The Red Sox, who have the majors’ best record at 86-35, beat the Phillies, 2-1, at Citizens Bank Park. The Sox have beaten the Phillies two out of three games the last two weeks.

Boston’s wins have both been by scores of 2-1.

The Phils won one of the games by a 3-1 score.

The Phillies entered the game in second place in the NL East, a game behind Atlanta. It was the first time since July 4 that the Phils did not enter a game in first place.

The Phillies had just two hits in the game and they struck out 13 times. They have scored just 16 runs in the last seven games. They are 2-5 over that span.
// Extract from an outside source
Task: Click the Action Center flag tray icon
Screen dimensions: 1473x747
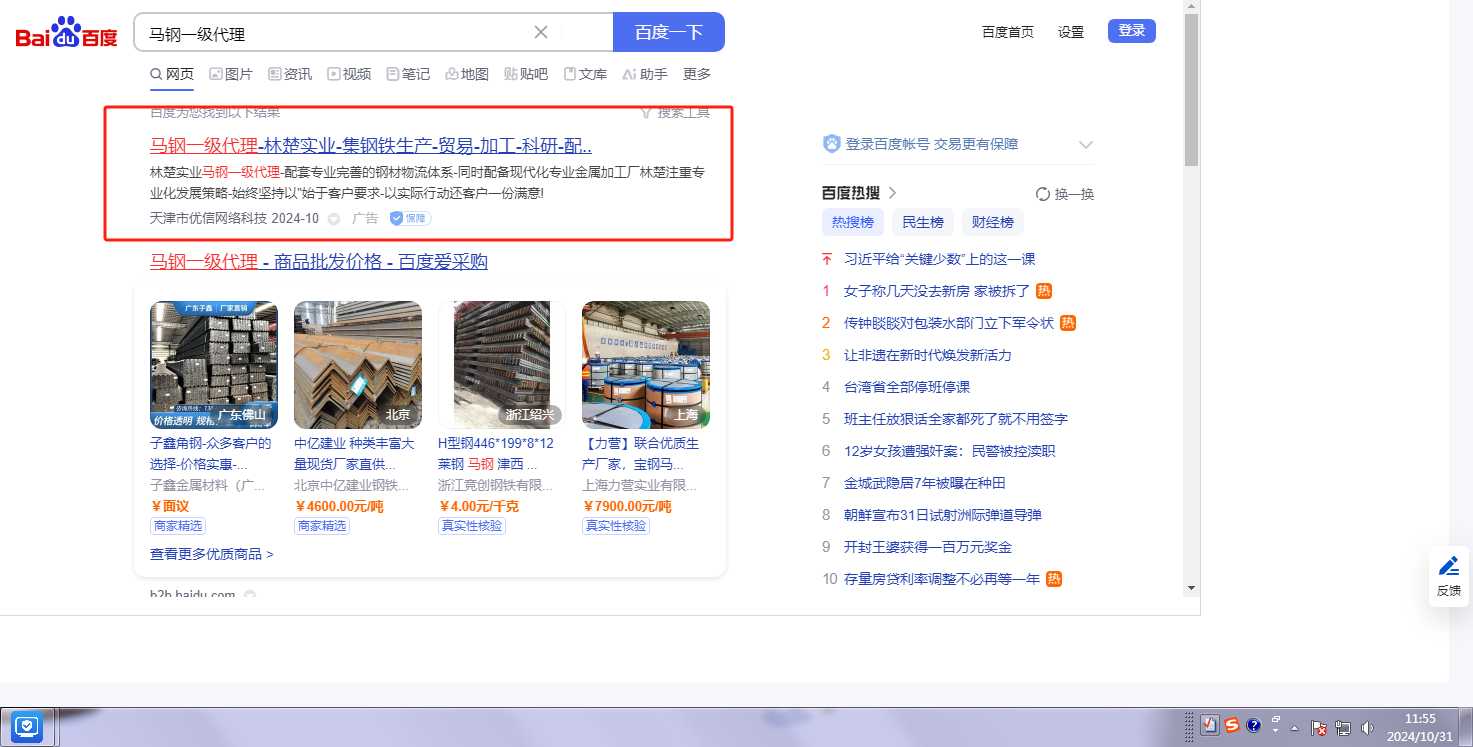Action: pyautogui.click(x=1318, y=728)
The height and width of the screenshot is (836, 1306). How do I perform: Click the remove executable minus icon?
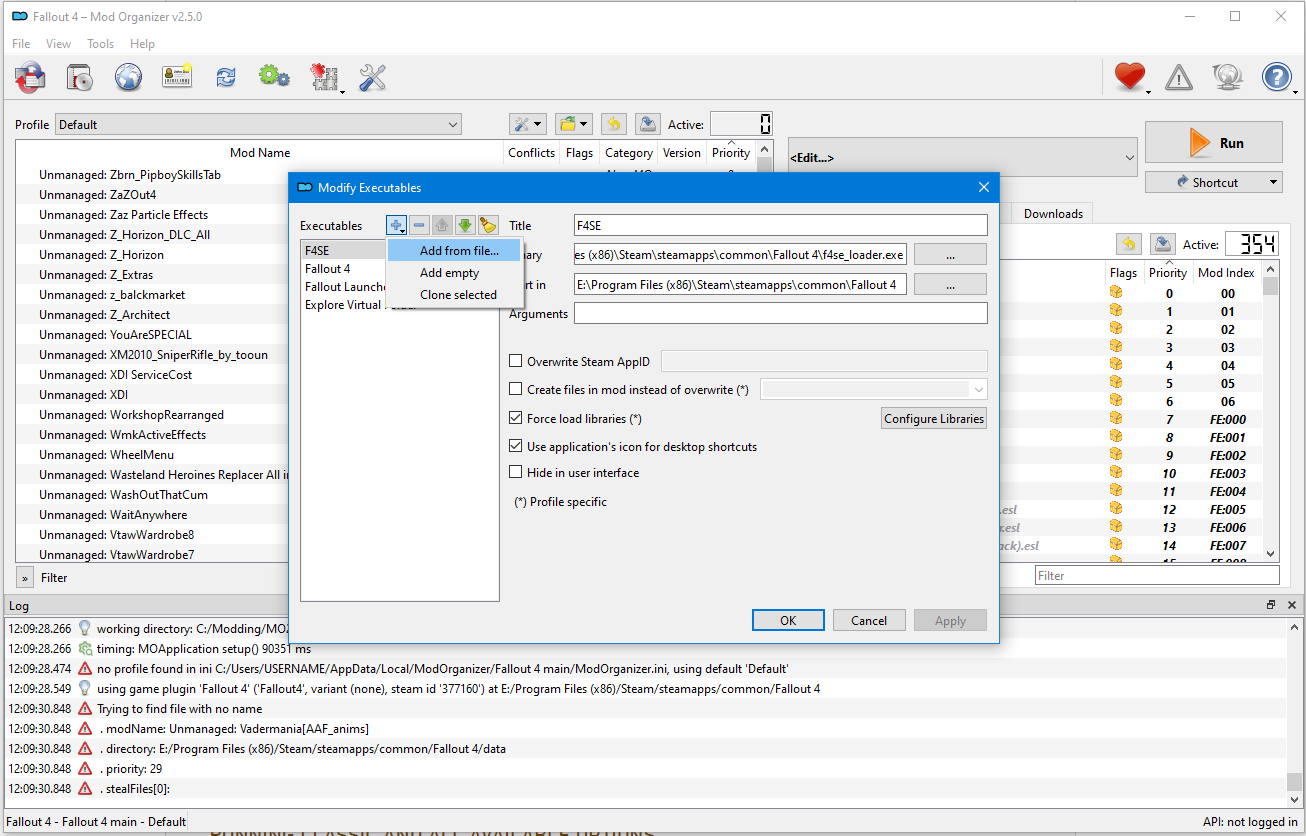[420, 226]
It was a 1-1 game until pinch-hitter Brock Holt came off the bench and launched a first-pitch homer against Tommy Hunter with one out in the top of the eighth inning.

Boston starter Rick Porcello pitched brilliantly with seven innings of one-run ball, no walks and 10 strikeouts.
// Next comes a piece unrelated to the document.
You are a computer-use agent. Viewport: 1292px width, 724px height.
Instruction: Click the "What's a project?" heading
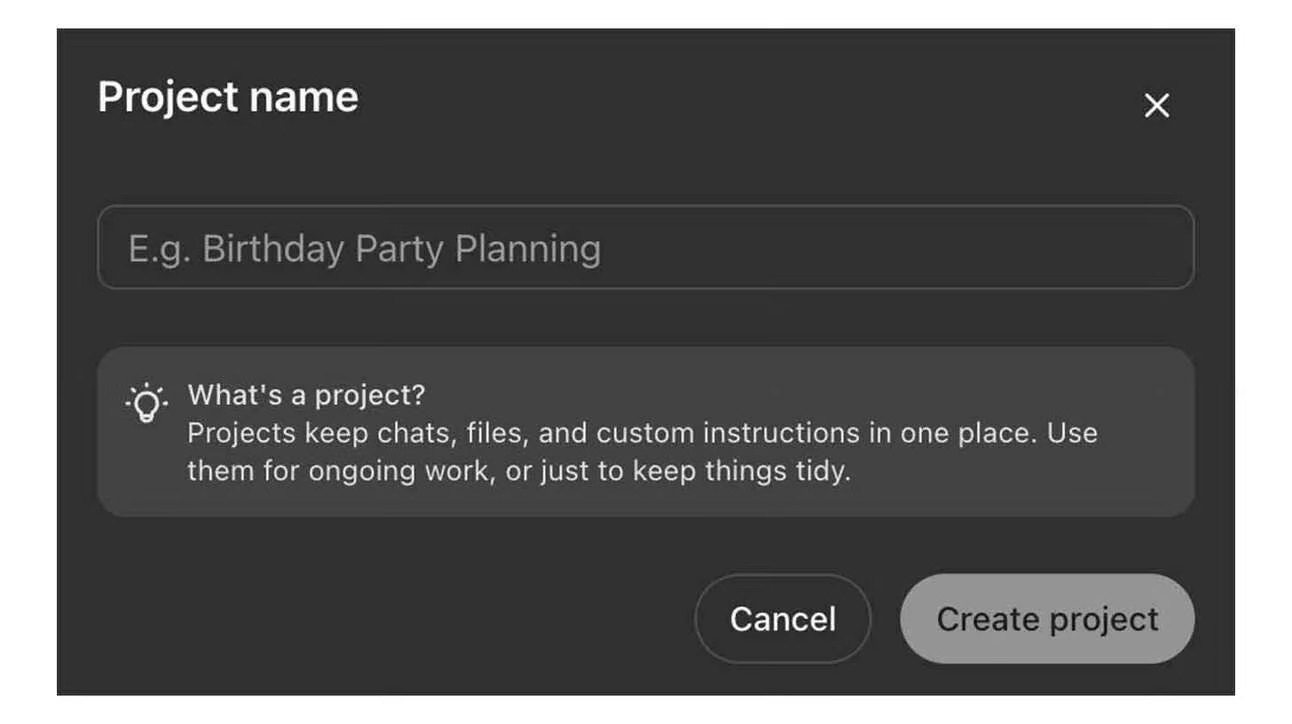coord(306,395)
Porcello was staked to a 1-0 lead on a home run by Sandy Leon in the top of the third inning. Porcello did not allow a hit through the first four innings. Rhys Hoskins broke through with the Phillies’ first hit when he launched his 23rd homer to lead off the bottom of the fifth inning. The blast tied the game at 1-1.

After batting second most of the season, Hoskins hit cleanup as manager Gabe Kapler shuffled his lineup in the wake of the Phillies scoring just 15 runs while going 2-4 on their recent trip to Arizona and San Diego. Kapler dropped Carlos Santana from fourth to fifth and used Nick Williams in the No. 2 hole.

Hoskins struggled mightily on the trip with just one hit in 21 at-bats. That was part of a bigger 1-for-27 funk.

Phillies starter Nick Pivetta scattered three hits and a walk over six innings of one-run ball. He struck out six. The only run he allowed came on Leon’s solo home run in the third. The Red Sox continued to threaten in that inning as Porcello doubled with one out and Mookie Betts walked. Pivetta then battled Andrew Benintendi to a full-count showdown and got an important double play on a breaking ball. The double play was one of two the Phils turned behind Pivetta.

Pivetta threw just 84 pitches and was in control. However, he was lifted for pinch-hitter Roman Quinn to lead off the bottom of the sixth inning. Before the game, Kapler indicated that he would be aggressive with his bench and bullpen in pivotal situations in the game. That’s why the Phils added a ninth reliever before the game (see story).